I watched tonight's politics from a kicked back arm chair position, tuning in at 6:30 PM PST, Tara coming home from work a little later (she gets dinner thrown in, I dined on cold cereal).
I found myself musing about camera angles, how they get those drift shots (slow pans at balcony level or thereabouts).
I used to sit in those balconies sometimes, especially in the Senate, then I'd go back to my typewriter and make comments, sometimes send them. This was in the 1980s. I was pretty civic minded, curious to see this democracy in action, maybe get a foot in the door, plus we didn't have C-SPAN yet, or at least I didn't. Those balconies were put there for a reason (to encourage onlookers, and kibitzing).
Note to self: I have to rewind that tape I didn't make and check out that one face in the crowd. Web site maybe.
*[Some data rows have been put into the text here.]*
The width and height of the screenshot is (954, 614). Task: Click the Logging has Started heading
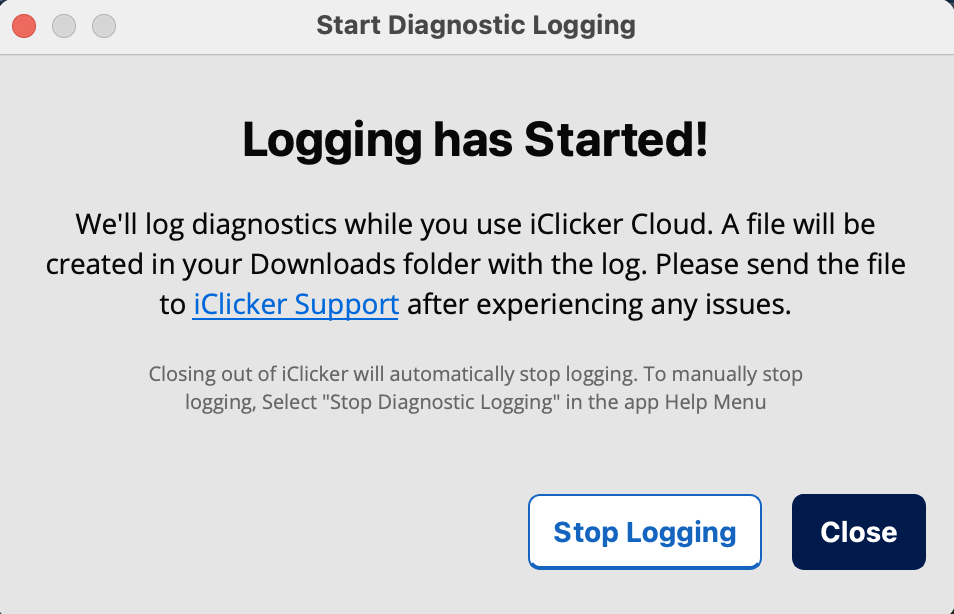[476, 140]
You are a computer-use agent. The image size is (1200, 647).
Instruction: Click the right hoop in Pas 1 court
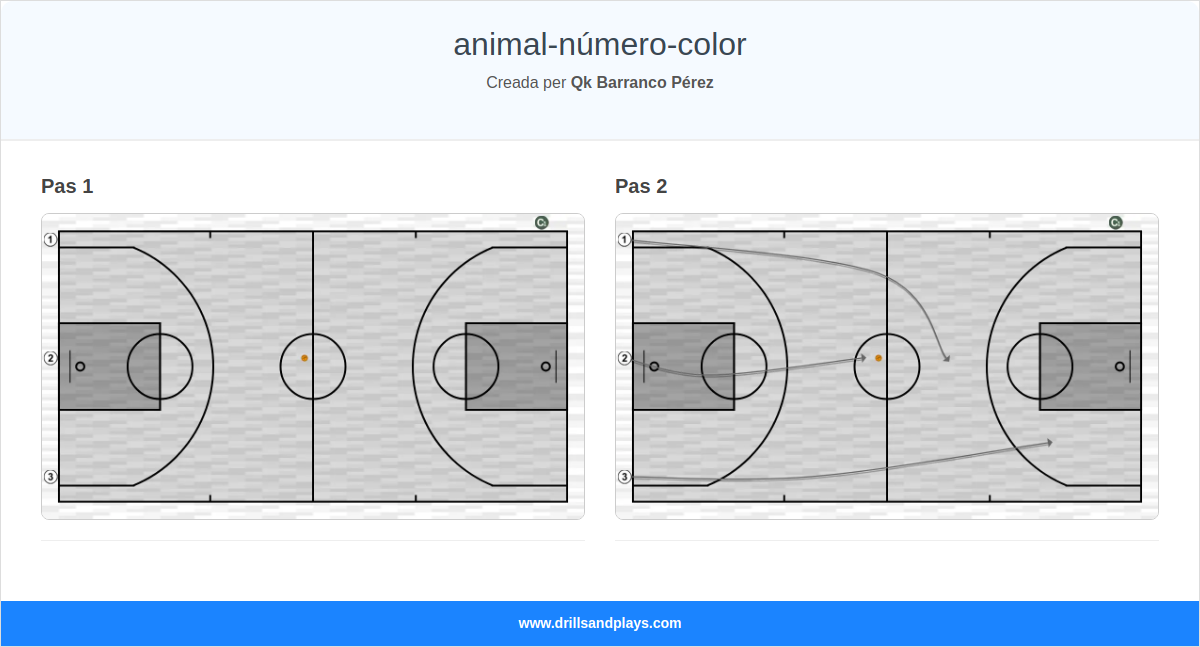click(545, 366)
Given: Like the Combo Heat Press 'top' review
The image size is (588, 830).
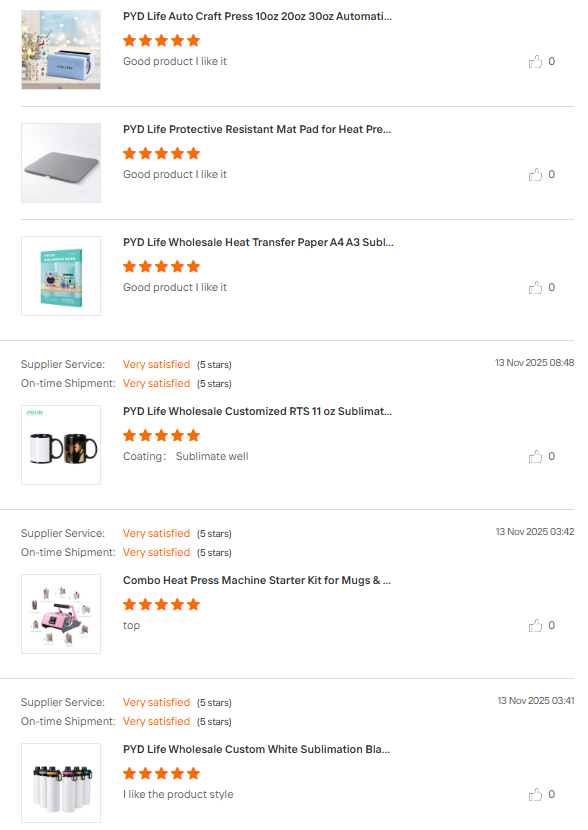Looking at the screenshot, I should [535, 626].
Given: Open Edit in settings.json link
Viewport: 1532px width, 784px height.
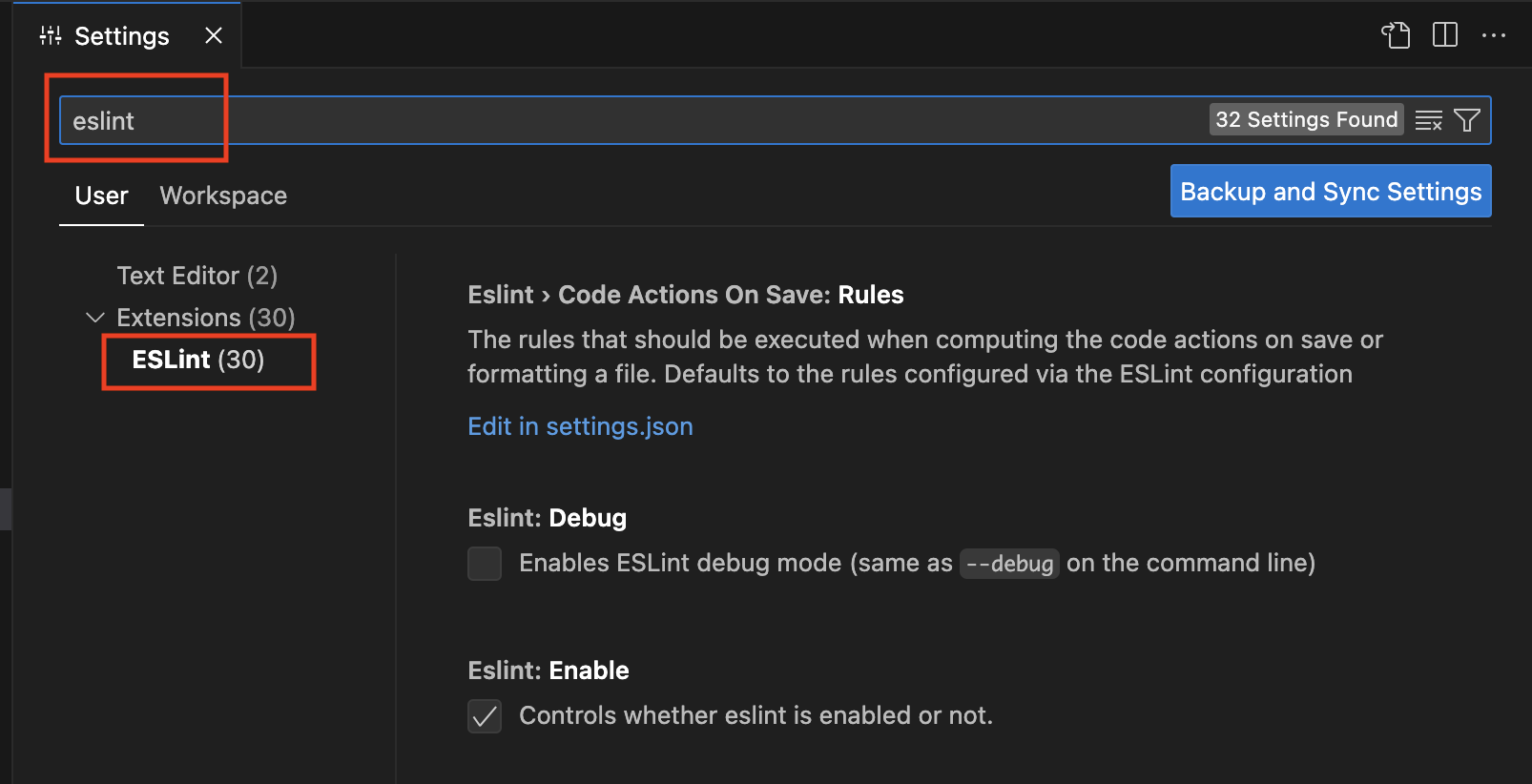Looking at the screenshot, I should point(580,426).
Leave it to the fiscal conservatives to kill our Disneyland-to-Vegas maglev train, dammit all to hell.
Anyway, I agreed with the commentators that we saw a lot of bipartisanship, but is that a good thing?
I'm not persuaded "two parties" is really best, seems awfully bipolar, so I do cringe a bit when it gets too bipartisan. Mono-partisan wouldn't be any better, like at least we have two, plus I like the idea of "parties" (whoever thought of calling them that?).
Appropriately, I found myself working with another "inaugural ball" from David Koski, echoing an earlier speech-making occurrence (inauguration day).